IndexError: list index out of range

myx666 / LeCaRD

A Chinese legal case retrieval dataset.

MIT License

117 stars 15 forks source link

Closed aixuedegege closed 3 years ago

aixuedegege commented 3 years ago

metric 跑不起来

myx666 commented 3 years ago

具体是用哪个结果，在什么指标上跑不起来

aixuedegege commented 3 years ago

这样跑的 python metrics.py --m NDCG --label label/golden_labels.json --pred prediction --q all

而且lawformer那个路径写死的

myx666 commented 3 years ago

--label 用label_top30_dict.json。
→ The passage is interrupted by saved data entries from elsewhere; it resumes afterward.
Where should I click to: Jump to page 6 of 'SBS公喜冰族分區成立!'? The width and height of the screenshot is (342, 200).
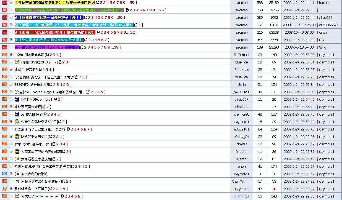68,85
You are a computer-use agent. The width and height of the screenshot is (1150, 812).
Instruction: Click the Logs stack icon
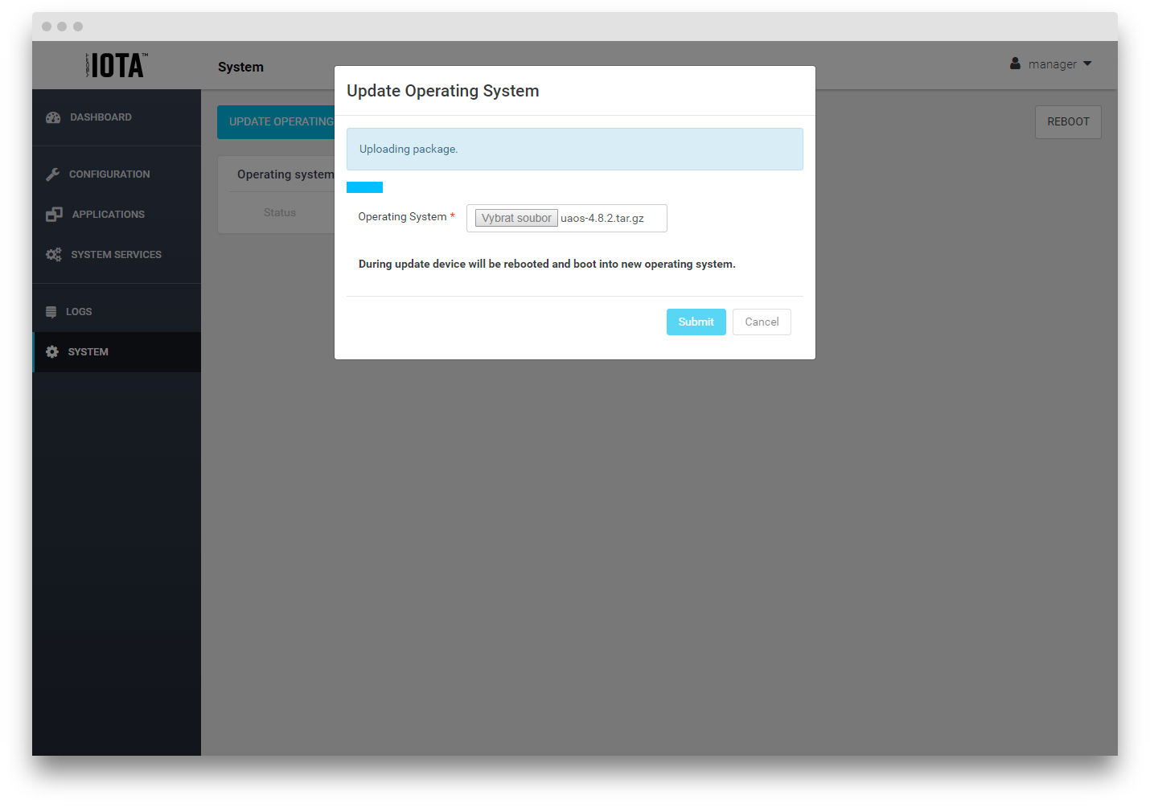point(51,312)

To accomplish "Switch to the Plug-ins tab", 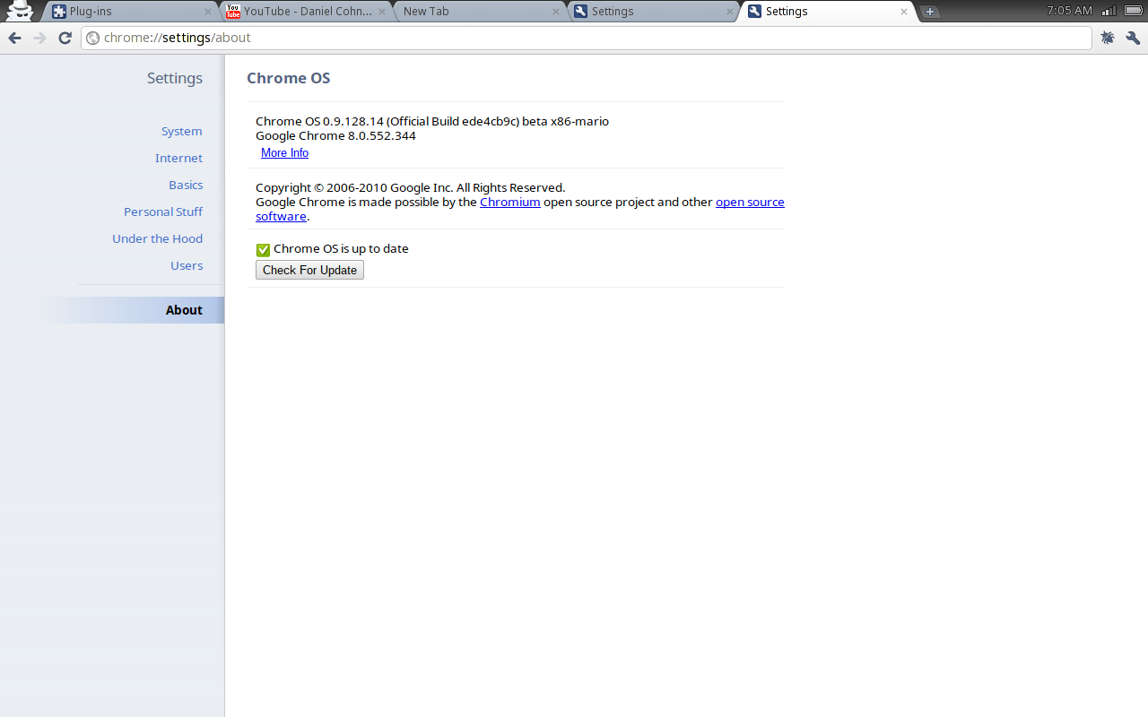I will point(126,12).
golden_labels.json只含有label=3的candidate id，不能用于计算NDCG。 lawformer那个是我用于调试的，稍后我注释掉

aixuedegege commented 3 years ago

metrics.py 中 logi = math.log(i+2,2) 实现的ndcg有算法介绍么比如相关论文

myx666 commented 3 years ago

ndcg的定义与实现网上有很多，我猜你是想问为什么i+2不是i+1？这是因为代码中i是从0开始计数的

aixuedegege commented 3 years ago

哦哦好的 thks。还有 combined_top100.json 这个里面是什么我看metric连133行用到了这个，这个为什么要判断一下。

myx666 commented 3 years ago

这个算是历史遗留问题，解释起来比较复杂..简单来说就是以前的label格式设计得不太好（但是不影响结果）。刚刚我把metrics的NDCG代码更新了，这样应该更易懂一些，感谢提醒。

aixuedegege commented 3 years ago

了解了多谢